==== DOCUMENT SECTION
She has been outspoken in her criticisms of Andrews’ integrity record, including over the government’s lack of action on key recommendations from her Operation Watts joint investigation with IBAC, tabled in July 2022.
This month Glass noted there had been few “signs of life” on reform, including the recommended establishment of a parliamentary ethics committee.
Labor has advanced on some integrity fronts, notably its 2016 widening of the jurisdiction of IBAC, widely regarded as a lame duck body in its original Baillieu-era form. It also introduced long-overdue reform of donation laws in 2018, which Andrews (disputably) claimed gave Victoria the toughest donations regime in the country.
In response to the furore over the Redlich letter early this year, the government also changed arrangements for the formerly Labor-dominated integrity committee, relinquishing its dominant position. The opposition and crossbench are now in majority via the new Green chair’s casting vote.
But Andrews’ arm was forced when the opposition and Greens threatened to join forces to demand an inquiry into Labor’s alleged suppression of the Redlich letter.
As has been so often the case, when it comes to integrity Andrews seemed dragged to, rather than a champion of, reform.
Andrews has resisted action on what Redlich calls “soft” or “grey corruption”, like the centralisation of executive power, the growing influence of advisers and staffers, and jobs for Labor mates.
Still outstanding is government action on a raft of integrity agency and experts’ calls, including the further tightening of rules around donations and lobbying and the further widening of IBAC’s jurisdiction.
And yet to be finalised is IBAC’s Operation Richmond, which is an investigation of negotiations between the government and the United Firefighters Union. If it is ever tabled, Richmond has the potential to be the most damaging of the IBAC investigations to date.
========
==== SOURCE MATERIAL
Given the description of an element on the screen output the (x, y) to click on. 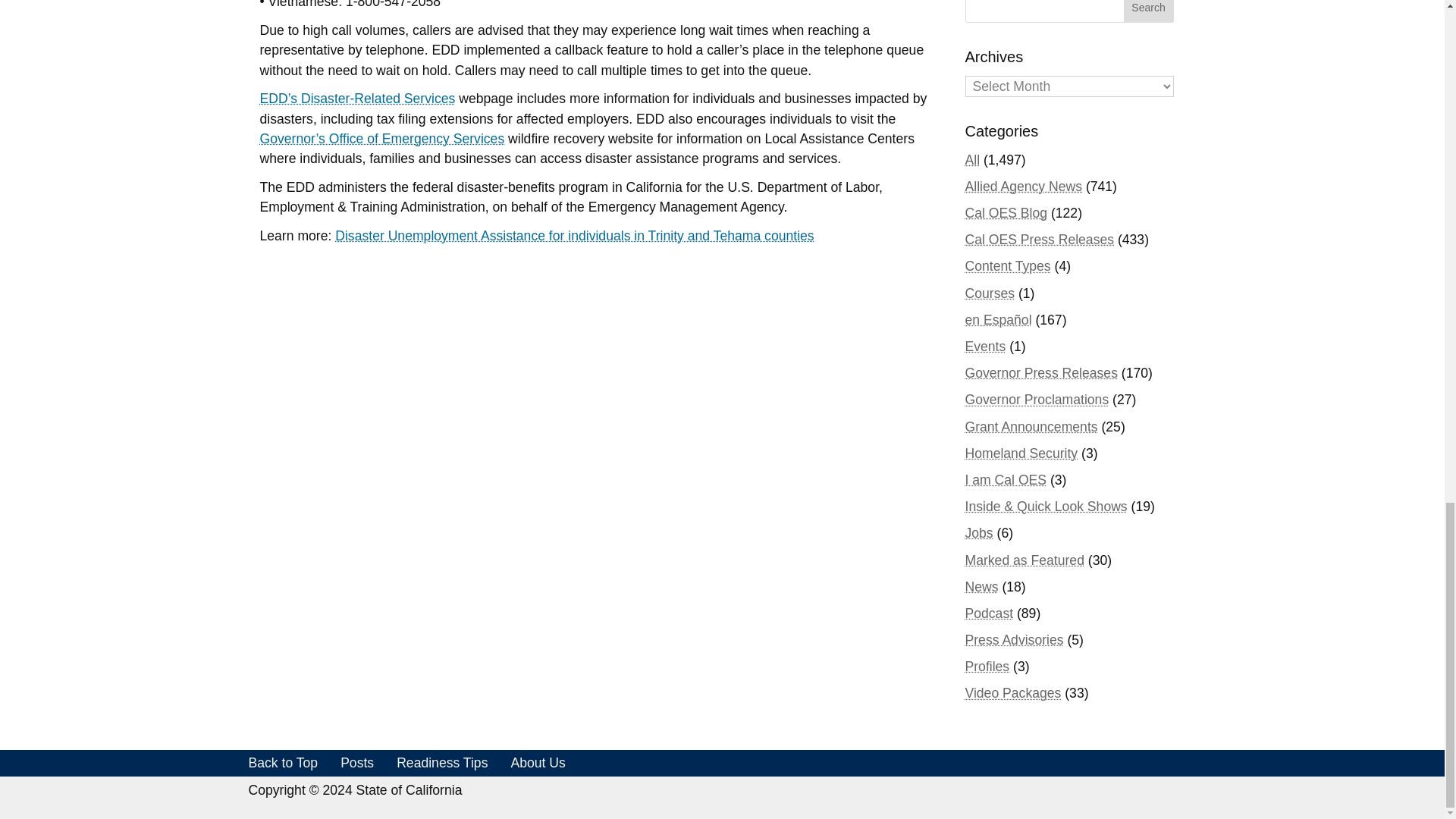
Back to Top (283, 762)
Search (1148, 11)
========
• **REQUIREMENTS**:
a. According to the article on Andrews' integrity record, why did the government give up its dominant position on the integrity committee?
b. In the article on Andrews' integrity record, what year did Labor introduce its reform of donation laws?
c. Copy the article on Andrews' integrity record from "This month Glass" to "chair’s casting vote.", swapping "lame duck body" for "toothless body".

• **TASK RESPONSES**:
a. It was responding to the furore over the Redlich letter. Its arm was forced when the opposition and Greens threatened to join forces to demand an inquiry into Labor's alleged suppression of that letter.

b. 2018.

c.
This month Glass noted there had been few “signs of life” on reform, including the recommended establishment of a parliamentary ethics committee.
Labor has advanced on some integrity fronts, notably its 2016 widening of the jurisdiction of IBAC, widely regarded as a toothless body in its original Baillieu-era form. It also introduced long-overdue reform of donation laws in 2018, which Andrews (disputably) claimed gave Victoria the toughest donations regime in the country.
In response to the furore over the Redlich letter early this year, the government also changed arrangements for the formerly Labor-dominated integrity committee, relinquishing its dominant position. The opposition and crossbench are now in majority via the new Green chair’s casting vote.